## Work to do
Return every line of the items below as a JSON list of strings, one string per line, skipping blank lines. Leave the pictures out of the answer.

---- Data lines

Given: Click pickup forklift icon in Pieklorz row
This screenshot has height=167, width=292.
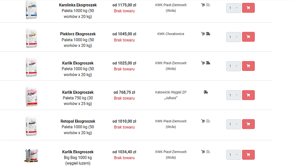Looking at the screenshot, I should coord(203,34).
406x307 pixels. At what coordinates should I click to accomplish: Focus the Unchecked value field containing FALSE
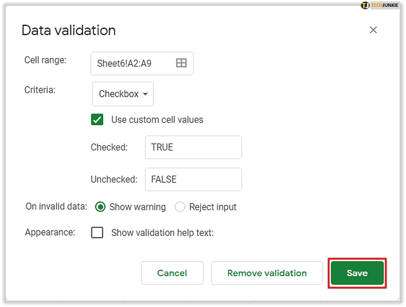coord(193,179)
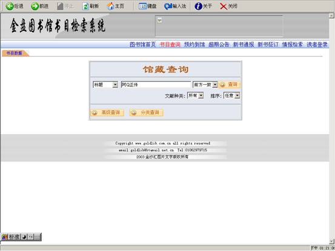This screenshot has height=251, width=335.
Task: Click the orange 查询 search button
Action: 229,85
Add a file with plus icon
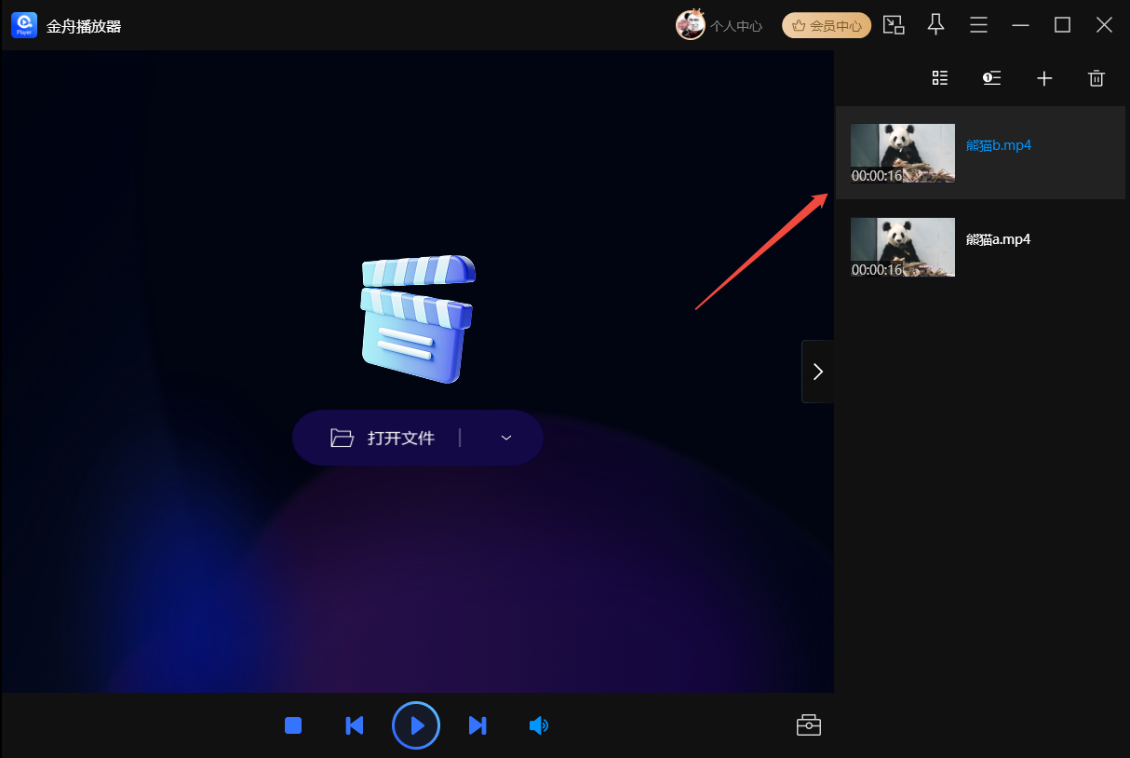1130x758 pixels. coord(1044,78)
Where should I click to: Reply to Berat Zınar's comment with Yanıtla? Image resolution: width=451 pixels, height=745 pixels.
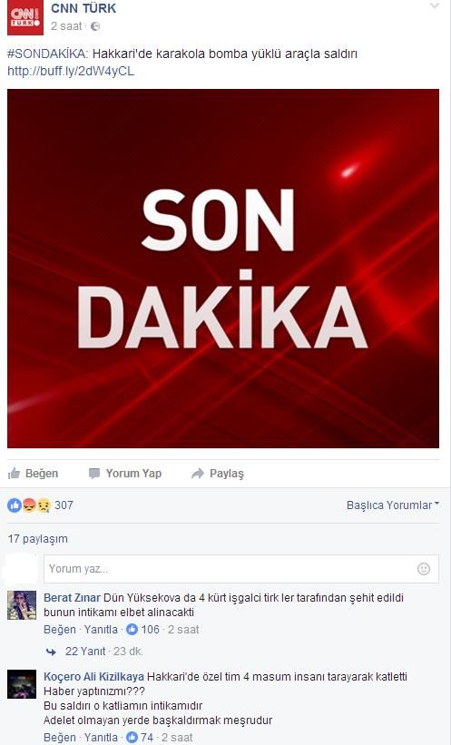pos(101,630)
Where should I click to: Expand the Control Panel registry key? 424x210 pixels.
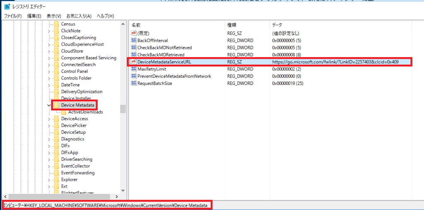click(49, 71)
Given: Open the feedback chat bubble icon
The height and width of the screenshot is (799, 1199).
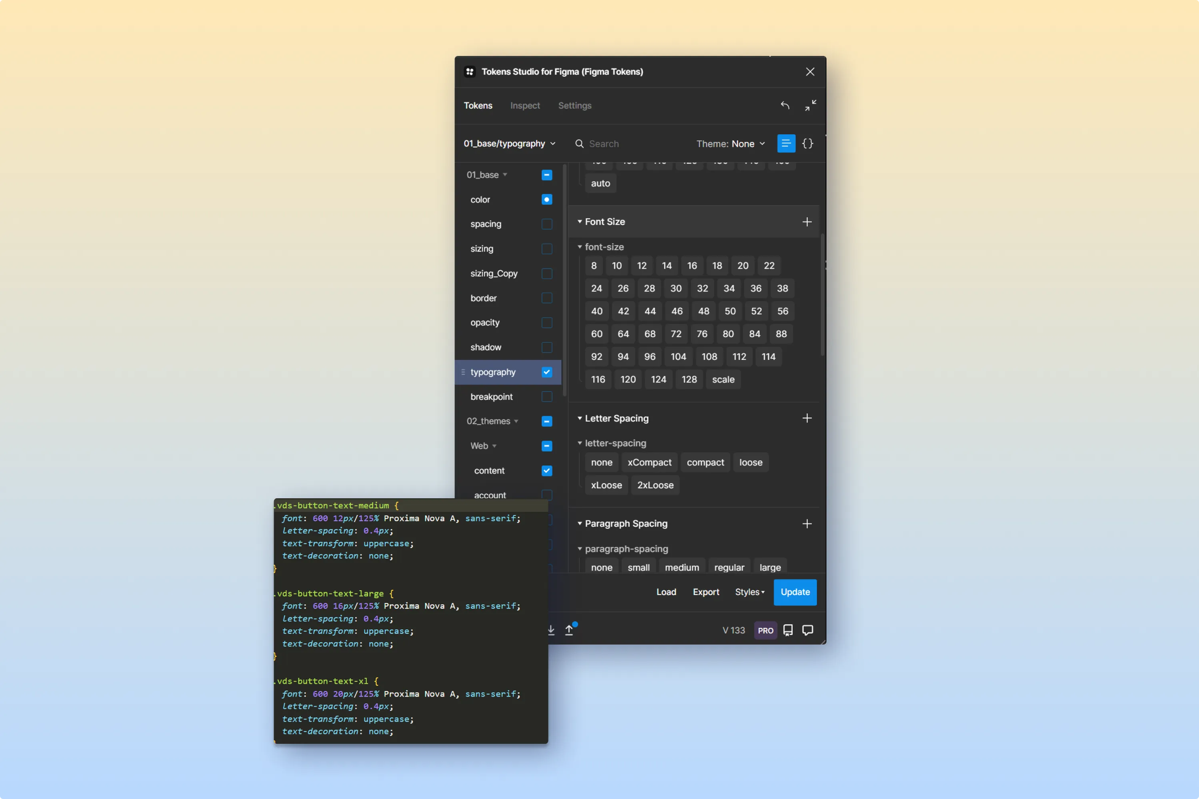Looking at the screenshot, I should point(807,630).
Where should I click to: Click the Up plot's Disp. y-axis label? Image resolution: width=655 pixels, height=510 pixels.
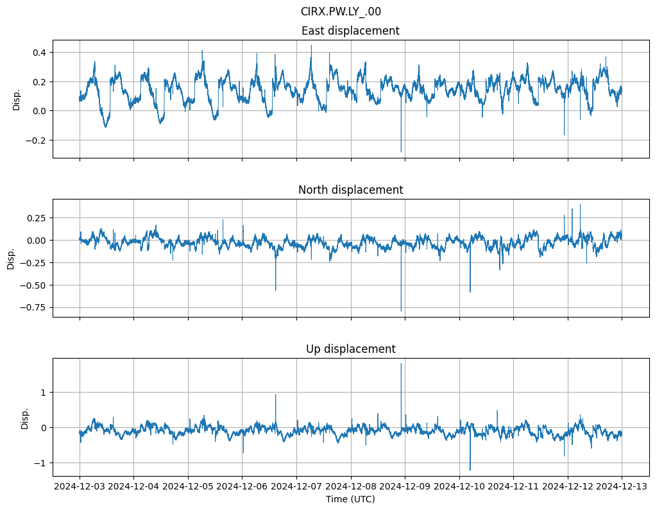click(x=25, y=418)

--------

## Full output
[
  "Given: Click pickup forklift icon in Pieklorz row",
  "This screenshot has height=167, width=292.",
  "Looking at the screenshot, I should coord(203,34).",
  "406x307 pixels. At what coordinates should I click to accomplish: Focus the Unchecked value field containing FALSE",
  "coord(193,179)",
  "This screenshot has height=251, width=335.",
  "Task: Click the orange 查询 search button",
  "Action: 229,85",
  "Add a file with plus icon",
  "1130x758 pixels. coord(1044,78)",
  "Where should I click to: Reply to Berat Zınar's comment with Yanıtla? Image resolution: width=451 pixels, height=745 pixels.",
  "pos(101,630)",
  "Where should I click to: Expand the Control Panel registry key? 424x210 pixels.",
  "click(49, 71)",
  "Given: Open the feedback chat bubble icon",
  "The height and width of the screenshot is (799, 1199).",
  "Looking at the screenshot, I should point(807,630).",
  "Where should I click to: Click the Up plot's Disp. y-axis label? Image resolution: width=655 pixels, height=510 pixels.",
  "click(x=25, y=418)"
]